Patch Tuesday March 2020 saw patches for 115 vulnerabilities from Microsoft. None of the Microsoft vulnerabilities were disclosed prior to patching, and none are under active exploitation.
LNK File Processing
LNK files are processed by the system whenever you connect to a file share or plug in a USB drive. If this sounds familiar, it's because Stuxnet used the same mechanism to propagate. Since a system process is being exploited, the attacker should be able to execute code at a system level, completely compromising a device. If this looks familiar, it is because Microsoft patched a nearly identical vulnerability last month.
Microsoft Word
Microsoft Word is a common target for maliciously crafted files. Often, attackers have to convince users to open these files in order to execute code. In this case, the attackers need only to convince the user to browse it in a preview pane. Because of the ease of exploit of this vulnerability, Microsoft has rated it as critical.
Application Inspector
Application Inspector examines code from third-party source files into HTML output. If an attacker convinces a user to run Application Inspector on source code that includes a malicious third-party component, they can send sections of the report containing code snippets to an external server. Microsoft rates this vulnerability as important.
Dynamics Business Central
Microsoft Dynamics Business Central is a business management solution usually operating in a mission-critical capacity.

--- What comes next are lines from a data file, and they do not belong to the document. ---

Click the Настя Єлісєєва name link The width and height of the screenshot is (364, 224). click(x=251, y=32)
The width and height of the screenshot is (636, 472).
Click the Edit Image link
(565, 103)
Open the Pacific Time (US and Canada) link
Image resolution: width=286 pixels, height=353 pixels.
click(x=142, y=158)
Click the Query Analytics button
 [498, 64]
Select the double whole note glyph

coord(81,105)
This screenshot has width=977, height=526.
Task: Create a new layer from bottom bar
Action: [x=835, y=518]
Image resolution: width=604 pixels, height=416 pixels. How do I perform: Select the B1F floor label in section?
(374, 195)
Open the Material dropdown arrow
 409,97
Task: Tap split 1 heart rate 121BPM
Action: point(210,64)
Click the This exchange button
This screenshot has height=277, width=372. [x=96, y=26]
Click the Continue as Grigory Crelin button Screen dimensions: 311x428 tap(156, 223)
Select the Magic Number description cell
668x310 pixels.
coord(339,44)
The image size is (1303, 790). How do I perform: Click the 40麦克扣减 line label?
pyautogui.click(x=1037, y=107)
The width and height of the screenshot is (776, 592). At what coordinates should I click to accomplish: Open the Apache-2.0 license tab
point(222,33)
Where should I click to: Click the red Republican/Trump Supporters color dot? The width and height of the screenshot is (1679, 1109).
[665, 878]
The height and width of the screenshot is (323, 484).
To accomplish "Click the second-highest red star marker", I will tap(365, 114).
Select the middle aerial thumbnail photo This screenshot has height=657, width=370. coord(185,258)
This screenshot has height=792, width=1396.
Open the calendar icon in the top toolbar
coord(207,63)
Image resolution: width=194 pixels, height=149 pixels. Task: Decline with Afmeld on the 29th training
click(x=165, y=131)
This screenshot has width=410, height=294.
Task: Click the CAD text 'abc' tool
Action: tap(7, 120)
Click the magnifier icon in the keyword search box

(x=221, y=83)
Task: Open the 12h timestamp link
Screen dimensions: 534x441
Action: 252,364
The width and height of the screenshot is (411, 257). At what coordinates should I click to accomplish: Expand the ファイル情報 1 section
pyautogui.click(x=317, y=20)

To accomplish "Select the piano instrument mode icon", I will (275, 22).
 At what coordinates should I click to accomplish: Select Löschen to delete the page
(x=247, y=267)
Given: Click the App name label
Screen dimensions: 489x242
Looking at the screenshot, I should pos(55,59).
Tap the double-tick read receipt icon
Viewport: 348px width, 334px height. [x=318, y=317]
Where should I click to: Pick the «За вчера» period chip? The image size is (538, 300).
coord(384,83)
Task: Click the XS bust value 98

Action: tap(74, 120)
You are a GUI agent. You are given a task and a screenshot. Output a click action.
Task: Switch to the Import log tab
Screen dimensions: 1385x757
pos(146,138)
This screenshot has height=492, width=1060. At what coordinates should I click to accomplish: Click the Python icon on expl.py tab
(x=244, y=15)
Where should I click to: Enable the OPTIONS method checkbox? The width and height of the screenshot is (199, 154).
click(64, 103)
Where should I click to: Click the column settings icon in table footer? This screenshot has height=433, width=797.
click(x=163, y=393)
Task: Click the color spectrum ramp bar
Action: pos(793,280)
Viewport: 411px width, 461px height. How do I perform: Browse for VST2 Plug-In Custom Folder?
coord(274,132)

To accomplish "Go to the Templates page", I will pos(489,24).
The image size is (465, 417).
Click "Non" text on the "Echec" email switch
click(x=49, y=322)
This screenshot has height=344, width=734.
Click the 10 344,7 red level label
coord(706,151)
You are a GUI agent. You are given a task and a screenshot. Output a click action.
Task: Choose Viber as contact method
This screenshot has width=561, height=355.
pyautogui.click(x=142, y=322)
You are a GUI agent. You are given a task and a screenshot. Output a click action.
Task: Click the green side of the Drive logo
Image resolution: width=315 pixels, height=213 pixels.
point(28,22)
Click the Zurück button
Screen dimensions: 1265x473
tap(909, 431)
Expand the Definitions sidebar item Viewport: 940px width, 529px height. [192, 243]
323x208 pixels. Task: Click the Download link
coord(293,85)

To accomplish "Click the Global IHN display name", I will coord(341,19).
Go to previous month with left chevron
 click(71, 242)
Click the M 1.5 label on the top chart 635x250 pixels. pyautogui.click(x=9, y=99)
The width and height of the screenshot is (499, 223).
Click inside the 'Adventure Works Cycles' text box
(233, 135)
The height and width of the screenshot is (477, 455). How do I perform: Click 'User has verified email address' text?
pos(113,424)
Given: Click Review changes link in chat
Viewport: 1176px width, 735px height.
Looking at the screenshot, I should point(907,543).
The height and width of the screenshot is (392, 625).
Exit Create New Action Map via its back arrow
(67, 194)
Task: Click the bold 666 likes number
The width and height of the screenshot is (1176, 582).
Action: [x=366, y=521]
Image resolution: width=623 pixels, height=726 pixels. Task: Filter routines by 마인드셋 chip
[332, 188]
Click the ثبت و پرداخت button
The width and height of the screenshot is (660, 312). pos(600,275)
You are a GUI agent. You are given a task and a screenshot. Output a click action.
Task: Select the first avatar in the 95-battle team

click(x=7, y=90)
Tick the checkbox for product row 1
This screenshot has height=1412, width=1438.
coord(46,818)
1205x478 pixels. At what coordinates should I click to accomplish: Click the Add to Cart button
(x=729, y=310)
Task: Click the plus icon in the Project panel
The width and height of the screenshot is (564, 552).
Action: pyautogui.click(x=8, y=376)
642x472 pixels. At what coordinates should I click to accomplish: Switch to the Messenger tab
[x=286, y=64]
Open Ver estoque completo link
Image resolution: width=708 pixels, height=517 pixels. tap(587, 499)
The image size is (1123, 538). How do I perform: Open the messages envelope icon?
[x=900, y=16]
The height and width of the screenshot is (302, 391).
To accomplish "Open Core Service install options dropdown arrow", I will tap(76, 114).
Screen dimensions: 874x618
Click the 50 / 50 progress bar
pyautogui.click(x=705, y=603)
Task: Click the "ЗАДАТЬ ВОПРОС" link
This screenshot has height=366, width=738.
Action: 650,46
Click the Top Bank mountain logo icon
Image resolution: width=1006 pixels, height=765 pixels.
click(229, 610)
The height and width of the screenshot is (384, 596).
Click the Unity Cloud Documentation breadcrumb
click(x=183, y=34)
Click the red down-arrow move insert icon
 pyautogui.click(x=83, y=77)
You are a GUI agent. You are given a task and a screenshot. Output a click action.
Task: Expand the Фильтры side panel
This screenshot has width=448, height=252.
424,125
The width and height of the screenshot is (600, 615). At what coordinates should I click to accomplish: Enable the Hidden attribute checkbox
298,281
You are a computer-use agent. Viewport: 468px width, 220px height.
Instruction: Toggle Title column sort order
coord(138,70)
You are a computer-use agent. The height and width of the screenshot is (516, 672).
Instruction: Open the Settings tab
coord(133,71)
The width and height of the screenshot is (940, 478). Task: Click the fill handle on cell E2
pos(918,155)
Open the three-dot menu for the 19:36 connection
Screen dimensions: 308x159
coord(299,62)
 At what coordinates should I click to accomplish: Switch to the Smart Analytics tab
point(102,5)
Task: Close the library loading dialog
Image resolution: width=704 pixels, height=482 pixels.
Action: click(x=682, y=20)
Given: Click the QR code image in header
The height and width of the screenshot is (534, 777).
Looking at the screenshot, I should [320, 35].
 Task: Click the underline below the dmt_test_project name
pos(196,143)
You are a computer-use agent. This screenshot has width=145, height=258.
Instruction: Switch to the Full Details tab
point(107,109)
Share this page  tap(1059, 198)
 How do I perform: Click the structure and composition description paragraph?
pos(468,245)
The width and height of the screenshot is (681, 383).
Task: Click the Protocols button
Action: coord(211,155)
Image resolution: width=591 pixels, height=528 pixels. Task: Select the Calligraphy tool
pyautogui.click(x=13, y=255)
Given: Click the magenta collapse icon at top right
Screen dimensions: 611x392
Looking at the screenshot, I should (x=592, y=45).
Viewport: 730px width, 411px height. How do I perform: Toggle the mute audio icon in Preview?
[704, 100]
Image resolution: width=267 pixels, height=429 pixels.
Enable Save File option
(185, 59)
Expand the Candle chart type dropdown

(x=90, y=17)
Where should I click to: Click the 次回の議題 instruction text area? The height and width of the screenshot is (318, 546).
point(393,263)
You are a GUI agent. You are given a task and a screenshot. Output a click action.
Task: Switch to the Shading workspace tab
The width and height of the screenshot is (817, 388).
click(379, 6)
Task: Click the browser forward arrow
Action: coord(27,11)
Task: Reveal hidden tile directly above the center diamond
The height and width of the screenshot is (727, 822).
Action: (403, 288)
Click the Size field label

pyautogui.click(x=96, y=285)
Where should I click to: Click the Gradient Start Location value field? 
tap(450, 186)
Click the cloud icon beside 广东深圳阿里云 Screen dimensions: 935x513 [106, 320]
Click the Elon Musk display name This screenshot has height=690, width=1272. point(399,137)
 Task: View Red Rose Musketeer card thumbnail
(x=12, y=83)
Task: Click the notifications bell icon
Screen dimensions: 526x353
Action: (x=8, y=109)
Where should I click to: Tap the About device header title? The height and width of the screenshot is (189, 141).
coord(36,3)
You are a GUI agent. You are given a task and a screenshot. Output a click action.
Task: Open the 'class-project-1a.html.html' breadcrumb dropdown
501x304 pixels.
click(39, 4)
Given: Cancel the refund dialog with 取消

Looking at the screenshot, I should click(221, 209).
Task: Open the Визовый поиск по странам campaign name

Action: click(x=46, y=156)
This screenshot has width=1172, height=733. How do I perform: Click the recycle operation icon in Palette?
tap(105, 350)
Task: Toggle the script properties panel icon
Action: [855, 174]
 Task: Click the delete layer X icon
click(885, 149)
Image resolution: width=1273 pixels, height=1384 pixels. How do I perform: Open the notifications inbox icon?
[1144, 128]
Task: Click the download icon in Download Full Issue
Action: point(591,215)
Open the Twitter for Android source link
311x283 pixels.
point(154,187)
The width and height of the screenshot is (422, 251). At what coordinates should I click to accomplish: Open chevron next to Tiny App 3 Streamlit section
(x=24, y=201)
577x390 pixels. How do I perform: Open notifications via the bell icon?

An attacker attempting to exploit this vulnerability would need to convince a victim into connecting with a malicious client or elevate permission to system. Exploitation would allow for the attacker to execute arbitrary shell commends to the victim’s server. Since this is a mission-critical server software, Microsoft has rated this vulnerability as critical.
CVE-2020-0796
Mysteriously, Cisco Talos Security almost disclosed information on a vulnerability in SMBv3 that would allow for wormable remote code execution. Microsoft has not released a patch for this vulnerability yet, so details were scrubbed quickly, but not before eagle-eyed researchers caught it. Suggested mitigation in the mean time for this vulnerability is to create a DWORD value under HKEY_LOCAL_MACHINE\System\CurrentControlSet\Services\LanManWorkstation\Parameters called CompressionEnabled and set its value to 1.